__Instruction__
Switch "Knowledge Base" to "Help Center" in the items below, keeping everything else unchanged, and leave out the pictures.

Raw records
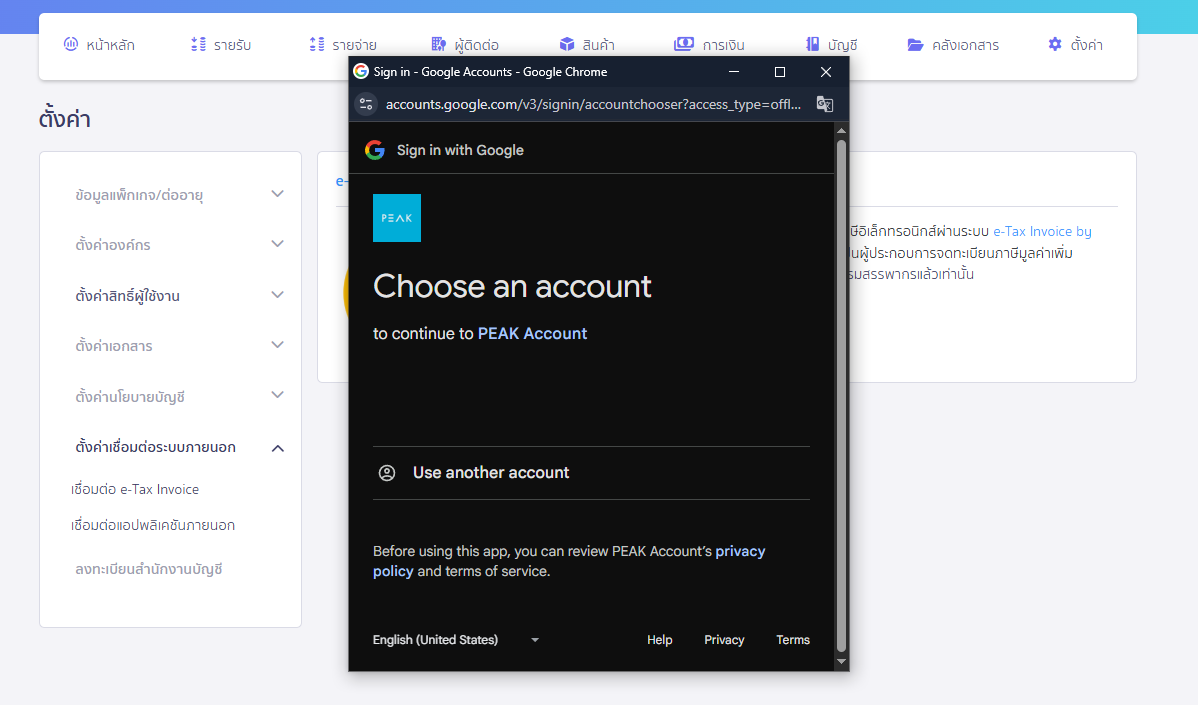Open the การเงิน finance icon
The image size is (1198, 705).
(x=683, y=43)
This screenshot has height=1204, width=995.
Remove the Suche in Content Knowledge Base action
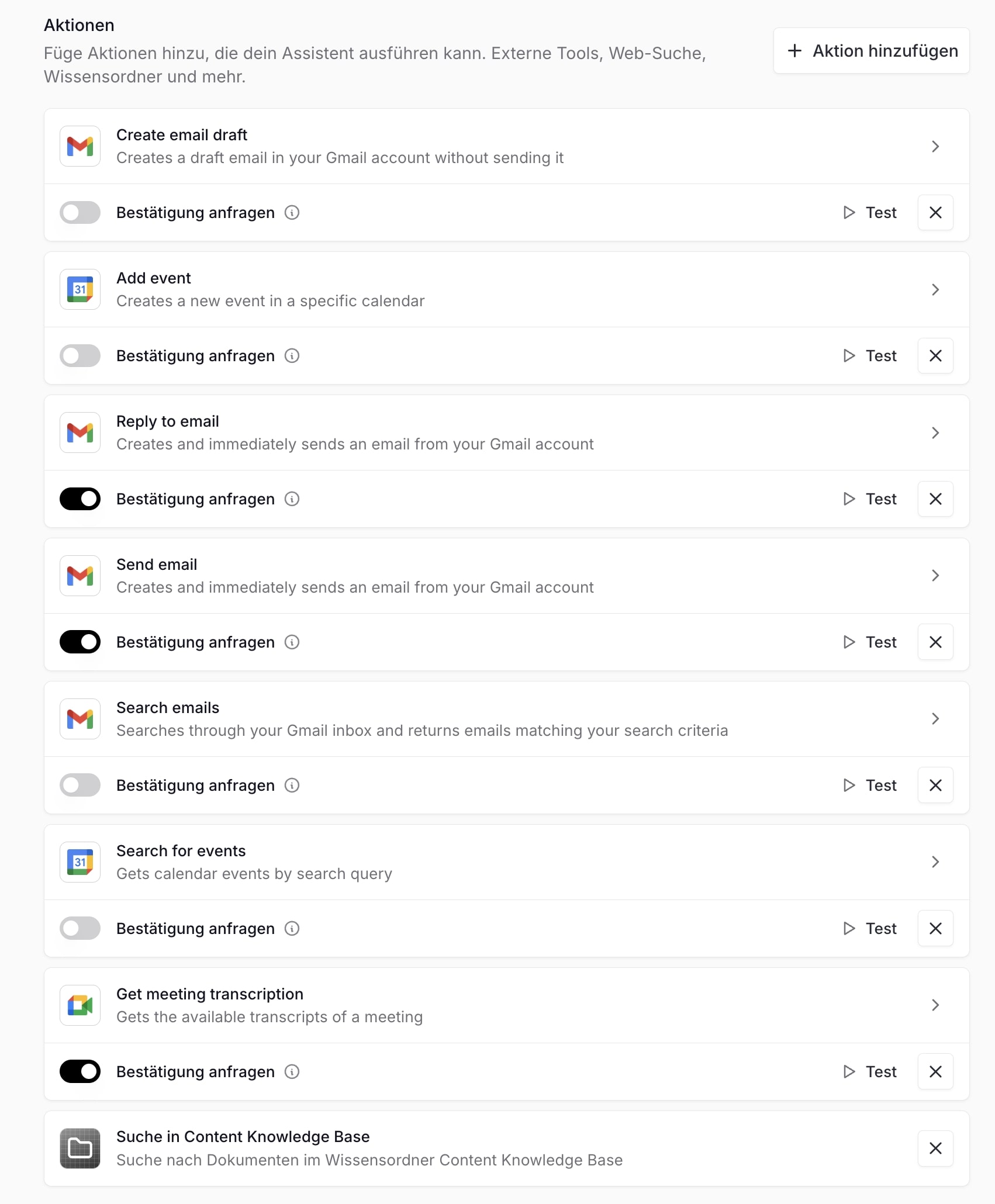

__Right answer__
Open the การเงิน finance icon
The image size is (1198, 705).
(x=683, y=43)
This screenshot has height=1204, width=995.
Remove the Suche in Content Help Center action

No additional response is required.